3. Slon daemons

The programs that actually perform Slony-I replication are the slon daemons.

You need to run one slon instance for each node in a Slony-I cluster, whether you consider that node a "master" or a "slave". On Windows™ when running as a service things are slightly different. One slon service is installed, and a seperate configuration file registered for each node to be serviced by that machine. The main service then manages the individual slons itself. Since a MOVE SET or FAILOVER can switch the roles of nodes, slon needs to be able to function for both providers and subscribers. It is not essential that these daemons run on any particular host, but there are some principles worth considering:


Do not run a slon that is responsible to service a particular node across a WAN link if at all possible.

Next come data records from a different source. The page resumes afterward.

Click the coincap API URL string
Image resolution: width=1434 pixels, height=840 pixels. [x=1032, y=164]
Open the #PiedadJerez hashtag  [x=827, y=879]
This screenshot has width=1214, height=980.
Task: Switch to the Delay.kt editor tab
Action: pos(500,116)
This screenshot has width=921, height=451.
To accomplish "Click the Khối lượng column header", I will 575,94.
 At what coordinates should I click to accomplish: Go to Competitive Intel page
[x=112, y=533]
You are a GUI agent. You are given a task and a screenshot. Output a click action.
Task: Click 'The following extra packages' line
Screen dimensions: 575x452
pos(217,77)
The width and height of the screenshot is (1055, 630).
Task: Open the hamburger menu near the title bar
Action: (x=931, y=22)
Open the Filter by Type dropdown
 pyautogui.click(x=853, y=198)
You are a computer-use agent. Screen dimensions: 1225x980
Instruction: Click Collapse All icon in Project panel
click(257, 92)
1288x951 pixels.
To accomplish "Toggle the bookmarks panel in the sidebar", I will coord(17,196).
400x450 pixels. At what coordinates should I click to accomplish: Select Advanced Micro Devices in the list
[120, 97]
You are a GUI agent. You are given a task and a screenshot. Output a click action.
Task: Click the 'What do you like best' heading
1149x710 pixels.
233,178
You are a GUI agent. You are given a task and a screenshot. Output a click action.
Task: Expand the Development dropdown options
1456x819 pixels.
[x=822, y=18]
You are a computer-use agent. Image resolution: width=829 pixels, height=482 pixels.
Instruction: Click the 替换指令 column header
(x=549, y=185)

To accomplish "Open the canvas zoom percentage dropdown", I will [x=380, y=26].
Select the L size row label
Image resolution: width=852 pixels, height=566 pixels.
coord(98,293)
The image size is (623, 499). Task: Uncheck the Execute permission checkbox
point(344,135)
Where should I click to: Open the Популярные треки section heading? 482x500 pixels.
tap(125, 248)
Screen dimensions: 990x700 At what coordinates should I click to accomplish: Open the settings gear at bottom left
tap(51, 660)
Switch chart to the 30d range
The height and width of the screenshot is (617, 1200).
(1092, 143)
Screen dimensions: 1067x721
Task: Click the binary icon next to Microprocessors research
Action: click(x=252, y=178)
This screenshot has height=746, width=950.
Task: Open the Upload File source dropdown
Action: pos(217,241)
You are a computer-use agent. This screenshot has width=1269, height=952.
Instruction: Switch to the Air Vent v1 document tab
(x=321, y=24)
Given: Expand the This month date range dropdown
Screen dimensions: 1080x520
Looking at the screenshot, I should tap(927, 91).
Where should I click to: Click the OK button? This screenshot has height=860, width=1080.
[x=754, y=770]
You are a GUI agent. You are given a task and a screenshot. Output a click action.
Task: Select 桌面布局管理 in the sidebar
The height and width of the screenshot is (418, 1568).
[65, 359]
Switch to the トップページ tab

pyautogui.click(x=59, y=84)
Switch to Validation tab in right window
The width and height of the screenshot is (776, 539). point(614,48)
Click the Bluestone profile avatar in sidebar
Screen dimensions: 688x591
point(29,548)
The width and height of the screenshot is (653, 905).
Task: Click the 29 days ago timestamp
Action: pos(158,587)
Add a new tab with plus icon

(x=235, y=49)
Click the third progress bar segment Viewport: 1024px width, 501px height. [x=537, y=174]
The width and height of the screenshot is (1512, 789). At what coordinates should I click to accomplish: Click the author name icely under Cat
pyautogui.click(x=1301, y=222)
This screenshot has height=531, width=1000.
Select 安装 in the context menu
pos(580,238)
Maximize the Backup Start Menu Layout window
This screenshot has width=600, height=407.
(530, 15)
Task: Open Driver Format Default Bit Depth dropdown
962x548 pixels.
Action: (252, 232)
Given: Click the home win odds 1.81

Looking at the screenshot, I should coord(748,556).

Any problems with that connection can kill the connection whilst leaving "zombied" database connections on the node that (typically) will not die off for around two hours. This prevents starting up another slon, as described in the FAQ under multiple slon connections.

Historically, slon processes have been fairly fragile, dying if they encounter just about any significant error. This behaviour mandated running some form of "watchdog" which would watch to make sure that if one slon fell over, it would be replaced by another.

There are two "watchdog" scripts currently available in the Slony-I source tree:

The slon_watchdog2 script is probably usually the preferable thing to run. It was at one point not preferable to run it whilst subscribing a very large replication set where it is expected to take many hours to do the COPY SET (the main event that processes a SUBSCRIBE SET request). The problem that came up in that case was that it figured that since it hasn't done a SYNC in 2 hours, something was broken requiring restarting slon, thereby restarting the COPY SET event. More recently, the script has been changed to detect COPY SET in progress.

In Slony-I version 1.2, the structure of the slon has been revised fairly substantially to make it much less fragile. The main process should only die off if you expressly signal it asking it to be killed.

A new approach is available in the Section 21.4 script which uses slon configuration files and which may be invoked as part of your system startup process.